Ampm's roots go back to 1978, when an Ampm outlet opened at an Arco gas station in Southern California. By early 2010s, the chain had expanded beyond its Californian roots, with outlets at Arco and BP-branded gas stations in states across the Western and Midwestern U.S., including Oregon, Washington, Nevada, Illinois, Georgia, and Ohio. In 2012, BP sold the Arco brand to Tesoro but retained ownership of Ampm, licensing it out to Tesoro for the Southwestern U.S. BP also scaled back its Ampm empire, deciding to focus primarily on the chain's West Coast roots. The 2020s, however, have seen a reversal of this strategy.
BP began expanding eastward again in the 2020s, including making a bona fide East Coast debut with a Bronx outlet in 2022. BP has also reintroduced Ampm to Georgia, with two stores opening in Atlanta in 2025. That same year, Ampm stores (as well as Thorntons and TravelCenters of America outlets) also began carrying a new BP in-house brand called Epic Goods.
Castrol
Unlike Shell, which owns at least six major motor oil brands, BP only has one brand in its portfolio. That said, it is easily one of the best motor oil brands out there: Castrol. BP purchased Castrol in 2000, when the company was known as Burmah-Castrol, but the brand had a long and storied history before becoming part of the BP corporate family. It was founded in 1899 as CC Wakefield & Company (named after its founder, Charles "Cheers" Wakefield) and grew significantly over the next half century or so, eventually renaming itself to Castrol in 1960.

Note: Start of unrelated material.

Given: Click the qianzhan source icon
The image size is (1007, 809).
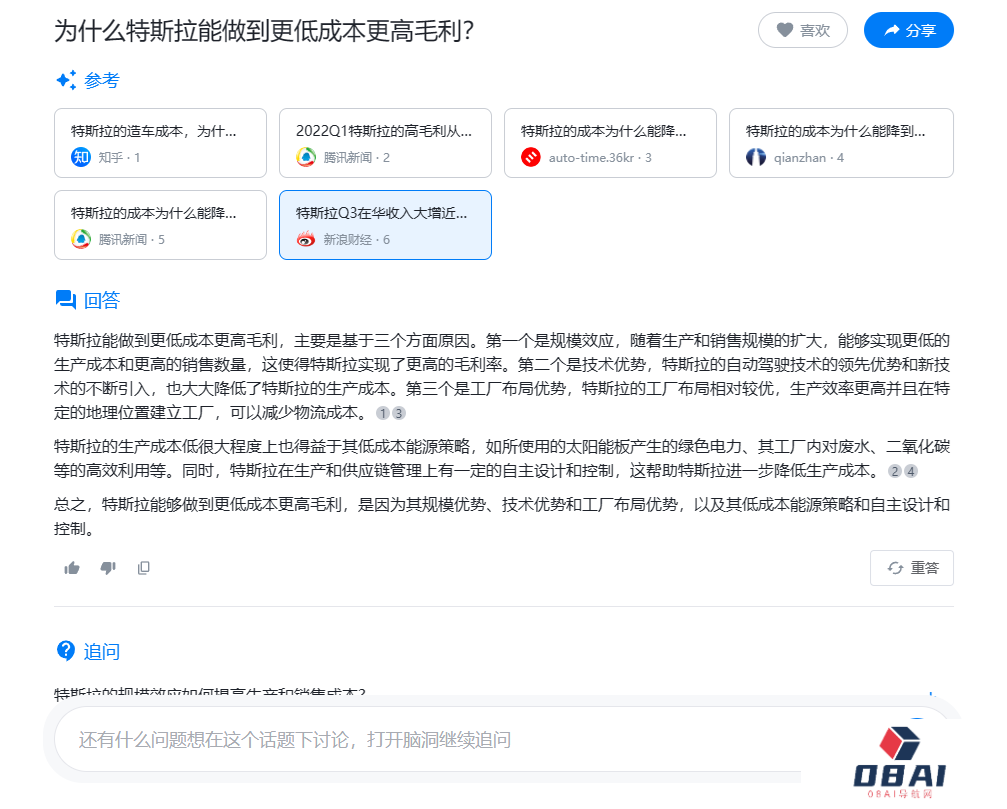Looking at the screenshot, I should (x=756, y=157).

The Burmah Oil Company purchased Castrol soon after, paying a cool $103 million — equivalent to more than $1 billion in 2026 money — for it in 1966. The company renamed itself Burmah-Castrol, and it carried this name until BP — known as BP Amoco at the time — paid £3 billion for it in 2000. This represented a roughly 60% premium on top of the company's average share prices leading up to the takeover, and it was mostly down to the strength of the Castrol brand.
As of 2026, however, BP is no longer the majority owner of Castrol. In December 2025, the British corporation announced that it had agreed to sell a 65% stake in the motor oil brand to American alternative investment firm Stonepeak, with the firm establishing a new joint venture with BP. The deal was valued at $10.1 billion, with BP netting a cool $6 billion, and being given the option of selling its 35% stake after a two-year lock period.